PROBLEM STATEMENT:
For the entries below, the expected answer is the line with "September 2014 (1072, 1418)", the line with "Connecticut CoR (846, 377)", and every line between them, exactly as written, and nothing more.

INPUT:
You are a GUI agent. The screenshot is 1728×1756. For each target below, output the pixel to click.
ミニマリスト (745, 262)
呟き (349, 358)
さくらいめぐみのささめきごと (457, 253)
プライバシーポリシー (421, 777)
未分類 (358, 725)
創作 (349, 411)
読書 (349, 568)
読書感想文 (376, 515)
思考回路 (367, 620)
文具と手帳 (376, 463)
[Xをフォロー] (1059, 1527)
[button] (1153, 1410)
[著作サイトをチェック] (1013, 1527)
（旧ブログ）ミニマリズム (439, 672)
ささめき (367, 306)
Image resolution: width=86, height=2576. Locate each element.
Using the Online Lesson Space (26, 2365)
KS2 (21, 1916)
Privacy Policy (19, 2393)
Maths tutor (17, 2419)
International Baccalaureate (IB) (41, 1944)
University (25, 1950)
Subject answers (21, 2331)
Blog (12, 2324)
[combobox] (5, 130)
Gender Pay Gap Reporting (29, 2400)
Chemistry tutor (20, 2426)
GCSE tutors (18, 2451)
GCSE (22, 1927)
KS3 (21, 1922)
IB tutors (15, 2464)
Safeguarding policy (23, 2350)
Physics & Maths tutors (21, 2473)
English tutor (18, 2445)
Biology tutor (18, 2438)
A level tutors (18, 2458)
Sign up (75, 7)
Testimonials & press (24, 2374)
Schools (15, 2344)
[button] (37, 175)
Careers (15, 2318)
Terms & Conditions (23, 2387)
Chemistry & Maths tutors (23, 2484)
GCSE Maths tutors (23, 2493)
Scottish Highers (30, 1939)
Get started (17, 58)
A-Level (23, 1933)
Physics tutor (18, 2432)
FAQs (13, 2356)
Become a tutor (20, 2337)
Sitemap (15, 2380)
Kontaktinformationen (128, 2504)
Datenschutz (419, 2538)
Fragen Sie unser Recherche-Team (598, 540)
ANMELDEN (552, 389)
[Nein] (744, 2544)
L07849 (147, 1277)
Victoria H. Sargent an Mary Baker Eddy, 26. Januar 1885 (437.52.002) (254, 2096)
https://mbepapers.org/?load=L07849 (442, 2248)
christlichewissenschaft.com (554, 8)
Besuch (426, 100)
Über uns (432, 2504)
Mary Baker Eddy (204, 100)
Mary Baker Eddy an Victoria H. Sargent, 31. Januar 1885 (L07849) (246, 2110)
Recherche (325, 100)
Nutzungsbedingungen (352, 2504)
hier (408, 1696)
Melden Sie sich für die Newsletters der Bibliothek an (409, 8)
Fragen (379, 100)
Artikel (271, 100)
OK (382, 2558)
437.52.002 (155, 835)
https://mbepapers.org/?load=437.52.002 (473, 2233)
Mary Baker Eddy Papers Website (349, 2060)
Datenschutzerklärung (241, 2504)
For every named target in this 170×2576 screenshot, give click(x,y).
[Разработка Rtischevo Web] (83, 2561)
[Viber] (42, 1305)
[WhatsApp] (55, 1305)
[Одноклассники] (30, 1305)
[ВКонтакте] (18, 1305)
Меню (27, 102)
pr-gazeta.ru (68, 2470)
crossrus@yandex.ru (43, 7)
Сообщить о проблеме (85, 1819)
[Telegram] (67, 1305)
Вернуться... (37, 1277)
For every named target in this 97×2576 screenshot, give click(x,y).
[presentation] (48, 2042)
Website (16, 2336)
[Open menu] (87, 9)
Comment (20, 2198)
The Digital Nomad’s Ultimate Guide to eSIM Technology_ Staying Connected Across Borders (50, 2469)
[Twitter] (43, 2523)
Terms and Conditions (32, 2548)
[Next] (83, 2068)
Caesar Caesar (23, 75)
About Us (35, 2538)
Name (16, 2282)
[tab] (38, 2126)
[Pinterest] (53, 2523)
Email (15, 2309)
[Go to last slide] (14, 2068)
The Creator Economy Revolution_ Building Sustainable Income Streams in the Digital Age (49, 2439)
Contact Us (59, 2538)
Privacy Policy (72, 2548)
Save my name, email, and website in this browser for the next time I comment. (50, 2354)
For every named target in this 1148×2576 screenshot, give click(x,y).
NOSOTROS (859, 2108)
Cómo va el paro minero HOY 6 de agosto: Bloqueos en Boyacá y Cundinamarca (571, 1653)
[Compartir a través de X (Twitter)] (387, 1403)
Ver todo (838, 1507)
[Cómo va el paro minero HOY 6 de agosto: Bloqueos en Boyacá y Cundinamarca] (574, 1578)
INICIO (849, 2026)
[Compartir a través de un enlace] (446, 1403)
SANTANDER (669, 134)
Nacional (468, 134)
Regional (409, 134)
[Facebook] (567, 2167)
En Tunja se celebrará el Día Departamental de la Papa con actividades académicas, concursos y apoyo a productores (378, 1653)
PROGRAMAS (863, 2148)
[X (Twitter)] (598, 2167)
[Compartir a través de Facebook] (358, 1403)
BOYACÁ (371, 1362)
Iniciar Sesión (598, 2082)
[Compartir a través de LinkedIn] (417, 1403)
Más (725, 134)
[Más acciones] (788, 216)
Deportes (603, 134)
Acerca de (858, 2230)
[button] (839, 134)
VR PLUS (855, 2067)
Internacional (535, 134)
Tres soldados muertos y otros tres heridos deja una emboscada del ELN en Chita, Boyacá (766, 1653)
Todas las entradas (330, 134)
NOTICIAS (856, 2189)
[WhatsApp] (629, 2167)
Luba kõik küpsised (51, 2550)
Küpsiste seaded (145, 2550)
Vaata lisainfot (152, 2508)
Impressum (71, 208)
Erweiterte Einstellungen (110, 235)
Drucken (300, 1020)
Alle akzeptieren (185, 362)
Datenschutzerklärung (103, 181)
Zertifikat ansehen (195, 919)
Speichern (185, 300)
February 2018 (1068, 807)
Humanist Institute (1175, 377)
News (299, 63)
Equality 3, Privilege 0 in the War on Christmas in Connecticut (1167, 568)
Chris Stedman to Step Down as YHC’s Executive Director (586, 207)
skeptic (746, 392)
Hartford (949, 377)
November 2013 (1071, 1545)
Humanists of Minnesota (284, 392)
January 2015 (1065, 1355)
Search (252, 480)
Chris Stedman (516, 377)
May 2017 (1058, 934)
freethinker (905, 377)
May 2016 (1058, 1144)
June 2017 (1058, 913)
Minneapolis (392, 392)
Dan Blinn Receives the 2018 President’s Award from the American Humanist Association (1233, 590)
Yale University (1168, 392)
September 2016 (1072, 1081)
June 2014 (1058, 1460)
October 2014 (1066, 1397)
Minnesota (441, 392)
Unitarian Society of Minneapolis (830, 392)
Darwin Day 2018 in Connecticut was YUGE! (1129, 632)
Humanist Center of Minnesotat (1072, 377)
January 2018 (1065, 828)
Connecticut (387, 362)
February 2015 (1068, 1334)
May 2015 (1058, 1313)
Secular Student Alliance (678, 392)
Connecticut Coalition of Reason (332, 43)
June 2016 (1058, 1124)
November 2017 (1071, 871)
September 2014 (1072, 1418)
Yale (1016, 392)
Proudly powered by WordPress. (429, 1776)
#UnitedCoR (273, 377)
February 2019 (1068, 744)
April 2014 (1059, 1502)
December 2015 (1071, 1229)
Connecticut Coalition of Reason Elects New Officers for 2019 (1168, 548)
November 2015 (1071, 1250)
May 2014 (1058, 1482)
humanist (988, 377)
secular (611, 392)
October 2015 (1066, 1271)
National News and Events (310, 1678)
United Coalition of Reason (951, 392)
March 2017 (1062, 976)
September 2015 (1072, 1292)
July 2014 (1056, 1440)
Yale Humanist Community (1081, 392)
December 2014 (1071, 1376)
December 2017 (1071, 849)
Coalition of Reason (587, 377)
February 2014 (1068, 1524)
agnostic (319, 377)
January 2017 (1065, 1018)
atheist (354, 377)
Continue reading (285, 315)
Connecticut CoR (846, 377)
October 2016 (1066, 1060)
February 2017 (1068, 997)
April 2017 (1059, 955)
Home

REPLY:
September 2014 (1072, 1418)
Yale (1016, 392)
Proudly powered by WordPress. (429, 1776)
#UnitedCoR (273, 377)
February 2019 (1068, 744)
April 2014 (1059, 1502)
December 2015 (1071, 1229)
Connecticut Coalition of Reason Elects New Officers for 2019 (1168, 548)
November 2015 (1071, 1250)
May 2014 (1058, 1482)
humanist (988, 377)
secular (611, 392)
October 2015 (1066, 1271)
National News and Events (310, 1678)
United Coalition of Reason (951, 392)
March 2017 (1062, 976)
September 2015 (1072, 1292)
July 2014 (1056, 1440)
Yale Humanist Community (1081, 392)
December 2014 (1071, 1376)
December 2017 (1071, 849)
Coalition of Reason (587, 377)
February 2014 (1068, 1524)
agnostic (319, 377)
January 2017 (1065, 1018)
atheist (354, 377)
Continue reading (285, 315)
Connecticut CoR (846, 377)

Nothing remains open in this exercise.